TASK PROMPT: Beneath this instruction is a block of data; output from it exactly the lines that run from the one containing "endpoint URL dropdown" through the one containing "Open the FORMATION", inclusive.

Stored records

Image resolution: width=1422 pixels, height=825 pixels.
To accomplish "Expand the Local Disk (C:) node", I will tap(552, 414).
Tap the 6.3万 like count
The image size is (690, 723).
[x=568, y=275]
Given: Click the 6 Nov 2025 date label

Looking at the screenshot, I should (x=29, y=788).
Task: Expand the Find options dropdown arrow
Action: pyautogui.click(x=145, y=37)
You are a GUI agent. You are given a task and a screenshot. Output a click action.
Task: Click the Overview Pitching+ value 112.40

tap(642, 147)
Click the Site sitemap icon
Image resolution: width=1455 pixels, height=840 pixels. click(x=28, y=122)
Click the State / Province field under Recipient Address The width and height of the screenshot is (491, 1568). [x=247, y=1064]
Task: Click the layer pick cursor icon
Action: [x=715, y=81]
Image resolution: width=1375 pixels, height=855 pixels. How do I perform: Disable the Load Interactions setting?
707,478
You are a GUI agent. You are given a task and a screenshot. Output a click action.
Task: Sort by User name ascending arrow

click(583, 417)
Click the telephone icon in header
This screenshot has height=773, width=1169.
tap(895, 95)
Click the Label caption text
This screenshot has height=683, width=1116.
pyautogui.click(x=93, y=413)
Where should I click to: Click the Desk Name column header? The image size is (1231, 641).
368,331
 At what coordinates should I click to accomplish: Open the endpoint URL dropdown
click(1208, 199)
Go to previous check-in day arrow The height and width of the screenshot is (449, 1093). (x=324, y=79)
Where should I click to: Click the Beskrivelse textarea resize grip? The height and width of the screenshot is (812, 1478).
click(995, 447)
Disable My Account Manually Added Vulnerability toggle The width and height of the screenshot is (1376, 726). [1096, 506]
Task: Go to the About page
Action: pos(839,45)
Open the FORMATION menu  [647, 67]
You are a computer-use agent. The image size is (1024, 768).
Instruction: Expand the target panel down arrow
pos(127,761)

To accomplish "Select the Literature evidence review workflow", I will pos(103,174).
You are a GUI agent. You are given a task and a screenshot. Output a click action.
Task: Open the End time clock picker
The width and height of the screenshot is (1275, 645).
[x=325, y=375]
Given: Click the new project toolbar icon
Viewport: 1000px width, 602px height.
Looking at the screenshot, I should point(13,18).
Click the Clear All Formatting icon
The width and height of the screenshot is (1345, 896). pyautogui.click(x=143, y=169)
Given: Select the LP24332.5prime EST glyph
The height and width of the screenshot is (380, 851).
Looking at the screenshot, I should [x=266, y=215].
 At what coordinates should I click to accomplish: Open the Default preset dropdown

SOLUTION FOR THIS PROBLEM:
 At what coordinates should I click to accomplish: Open the endpoint URL dropdown
click(1208, 199)
Go to previous check-in day arrow The height and width of the screenshot is (449, 1093). (x=324, y=79)
Where should I click to: Click the Beskrivelse textarea resize grip? The height and width of the screenshot is (812, 1478).
click(995, 447)
Disable My Account Manually Added Vulnerability toggle The width and height of the screenshot is (1376, 726). [1096, 506]
Task: Go to the About page
Action: pos(839,45)
Open the FORMATION menu  [647, 67]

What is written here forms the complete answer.